The Hedge Maze
Now where would poor Danny Torrance be without the Overlook's famous hedge maze? He'd be in Deadsville, Population: Danny.
As Mr. "Information Tool" Ullman says at the beginning of the movie,
"This is our famous hedge maze. It's quite an attraction around here. The walls are thirteen feet high and the hedges are about as old as the hotel itself."
Now mazes are something you'll find in famous art all the way back to the Ancient Greeks. But in this case, the maze is an especially good symbol for Jack Torrance's descent into madness. His is a winding, twisting path towards absolutely insanity… that eventually leads him to his death in the middle of the hedge maze. Fitting, eh?

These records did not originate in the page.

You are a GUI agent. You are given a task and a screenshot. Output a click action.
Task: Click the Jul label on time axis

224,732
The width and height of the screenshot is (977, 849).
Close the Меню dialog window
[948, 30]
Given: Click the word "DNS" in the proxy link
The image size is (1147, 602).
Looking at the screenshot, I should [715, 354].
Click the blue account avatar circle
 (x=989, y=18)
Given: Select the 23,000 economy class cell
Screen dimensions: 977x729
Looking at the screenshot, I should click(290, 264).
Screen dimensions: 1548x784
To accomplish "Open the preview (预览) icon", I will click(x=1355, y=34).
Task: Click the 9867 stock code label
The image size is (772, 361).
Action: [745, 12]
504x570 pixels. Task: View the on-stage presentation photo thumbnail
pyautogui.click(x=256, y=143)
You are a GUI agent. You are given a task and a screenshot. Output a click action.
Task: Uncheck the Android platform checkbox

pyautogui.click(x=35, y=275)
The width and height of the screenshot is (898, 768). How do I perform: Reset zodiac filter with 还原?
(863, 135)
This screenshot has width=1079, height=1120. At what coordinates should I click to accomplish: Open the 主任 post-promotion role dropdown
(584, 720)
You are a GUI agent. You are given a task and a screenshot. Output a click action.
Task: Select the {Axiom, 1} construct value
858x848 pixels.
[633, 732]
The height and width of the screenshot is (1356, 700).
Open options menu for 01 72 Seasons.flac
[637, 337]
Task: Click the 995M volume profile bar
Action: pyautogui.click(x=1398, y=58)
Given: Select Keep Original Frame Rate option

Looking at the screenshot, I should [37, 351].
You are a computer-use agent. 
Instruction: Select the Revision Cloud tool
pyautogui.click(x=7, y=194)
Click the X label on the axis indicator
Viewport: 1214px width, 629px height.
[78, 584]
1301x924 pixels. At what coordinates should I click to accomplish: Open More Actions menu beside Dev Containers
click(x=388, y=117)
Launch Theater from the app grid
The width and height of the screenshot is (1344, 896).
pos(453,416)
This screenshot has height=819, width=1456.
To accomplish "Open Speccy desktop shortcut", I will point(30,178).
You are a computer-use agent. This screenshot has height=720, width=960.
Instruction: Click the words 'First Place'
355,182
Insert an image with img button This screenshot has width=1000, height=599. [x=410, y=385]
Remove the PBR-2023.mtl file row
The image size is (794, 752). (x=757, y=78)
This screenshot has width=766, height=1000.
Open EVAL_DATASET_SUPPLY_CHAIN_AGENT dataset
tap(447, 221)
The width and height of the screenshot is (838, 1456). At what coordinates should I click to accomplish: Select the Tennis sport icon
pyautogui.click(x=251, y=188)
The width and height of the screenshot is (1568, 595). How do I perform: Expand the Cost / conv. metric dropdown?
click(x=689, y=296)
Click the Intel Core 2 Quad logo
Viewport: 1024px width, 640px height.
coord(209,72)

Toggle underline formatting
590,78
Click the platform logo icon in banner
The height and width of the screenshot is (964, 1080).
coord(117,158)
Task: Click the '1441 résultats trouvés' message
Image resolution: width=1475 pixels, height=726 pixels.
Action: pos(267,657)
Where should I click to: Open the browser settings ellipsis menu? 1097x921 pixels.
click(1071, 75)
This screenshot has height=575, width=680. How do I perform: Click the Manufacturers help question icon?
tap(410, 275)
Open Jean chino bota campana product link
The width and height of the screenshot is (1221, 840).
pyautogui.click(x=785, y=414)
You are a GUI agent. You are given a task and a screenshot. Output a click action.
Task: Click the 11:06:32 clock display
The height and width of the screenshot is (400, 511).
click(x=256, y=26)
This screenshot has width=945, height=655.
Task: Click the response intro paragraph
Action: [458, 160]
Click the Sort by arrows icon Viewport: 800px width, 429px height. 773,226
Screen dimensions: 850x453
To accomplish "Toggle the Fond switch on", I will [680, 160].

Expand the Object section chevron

As Mr. Ullman tells us, it's not easy to find your way out of the Overlook's hedge maze once you've gotten into it:
"It's a lot of fun, but I wouldn't go in there unless I had an hour to spare to find my way out."
Yet while Jack Torrance spends the movie trying to write, Danny familiarizes himself with the maze, and it's this knowledge that will eventually save his life. (Then again, you wonder why the ghosts of the Overlook couldn't help Jack get out, since they were powerful enough to let him out of a locked room. Maybe they were too busy at their perpetual Great Gatsby-themed party to learn how the hedge maze worked?)